Batch Normalization question from Chapter 13

fastuser · February 11, 2021, 5:01am

Hello,

Following text appears in Chapter 13:

“Batch normalization works by taking an average of the mean and standard deviations of the activations of a layer and using those to normalize the activations. However, this can cause problems because the network might want some activations to be really high in order to make accurate predictions. So we also added two learnable parameters (meaning they will be updated in the SGD step), usually called gamma and beta. After normalizing the activations to get some new activation vector y, a batchnorm layer returns gamma*y + beta.”

Can you please help me understand how adding two more learnable parameters (gamma and beta) solve the problem of normalizing the peaks a.k.a the “high activations needed to make accurate predictions”?

Thanks in advance!

Pomo · February 11, 2021, 5:42am

Without gamma and beta, the per channel mean and sd would always be adjusted to zero and one.
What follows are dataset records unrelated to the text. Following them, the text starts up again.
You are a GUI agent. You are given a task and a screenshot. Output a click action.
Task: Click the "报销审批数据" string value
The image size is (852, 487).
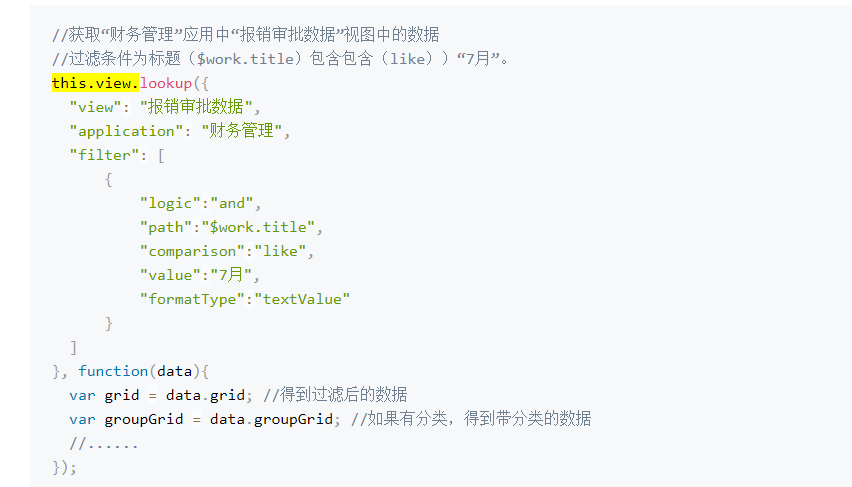coord(200,107)
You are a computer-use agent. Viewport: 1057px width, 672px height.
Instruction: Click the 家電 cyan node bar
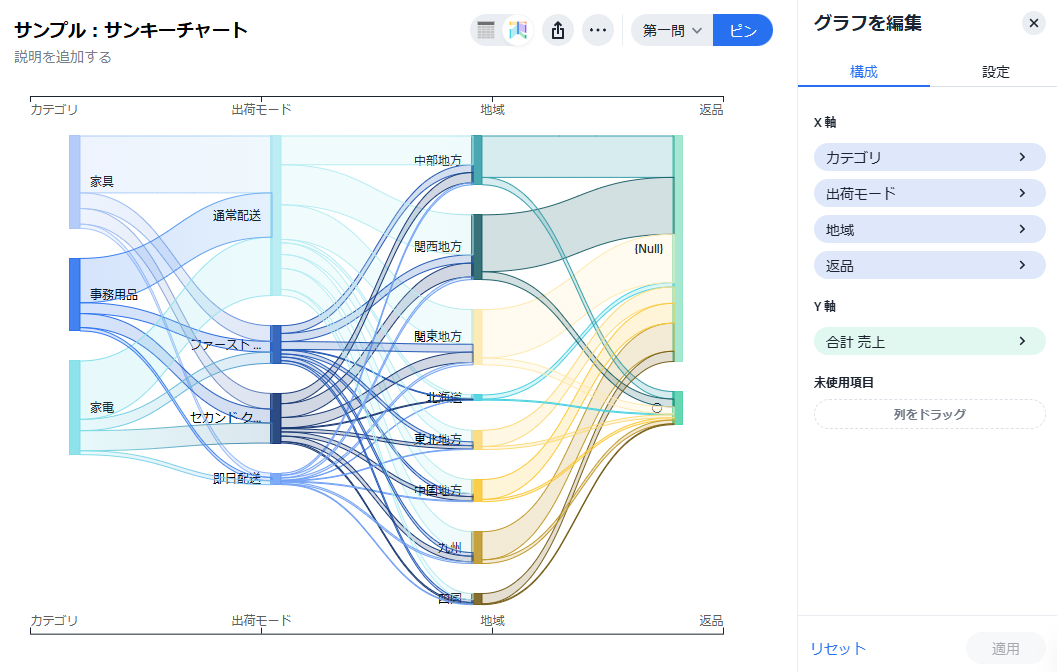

This limits what the next layer can know about the incoming activations. For example, it will not be able to discern that one channel is larger than another on average. Beta and gamma will be learned and become the new mean and sd for that channel, different from the other channels.

That’s a paraphrase of the “official” explanation. There is still lots of debate about why batchnorm really works.

fastuser · February 11, 2021, 2:07pm

Oh wow! I vaguely understood that beta and gamma really just form another linear transformation in order to learn the large activations that were normalized away by batchnorm but your explanation clarifies it further.

I watched the video corresponding to Chap 13 and read the entire chapter too but never caught on to normalization being “per channel”. Are you sure about this? The reason I ask is the following line from Chap #13 ":

Each mini-batch will have a somewhat different mean and standard deviation than other mini-batches."

The aggregation of activations to be normalized seems to be at a batch level (and not at a channel level)?

I liked your quotes around “official” Yeah I read there is no consensus on why batchnorm works. Haha reminds me of all those times the code worked when it really shoudn’t have

Pomo · February 11, 2021, 8:36pm

Hi fastuser,

There’s a separate running mean, running variance, beta, and gamma for each channel of the input images. The first two are calculated per batch, and the latter via gradients. But you could have seen this yourself from the PyTorch docs or source code.

I did not understand any of these details until just a few weeks ago. I was forced to learn when someone else’s pretrained model with BatchNorm3d’s made some problems. There’s really no substitute for actual practice. So I suggest making a nn.BatchNorm2d, a batch of fake images of random numbers, and experimenting. You can see the internal variables, how they are used, and how everything fits together. Before you know it, you will be an expert on BatchNorm and be answering forum questions.

fastuser · February 12, 2021, 6:38am

Agreed 100%! Thank you once again Malcolm!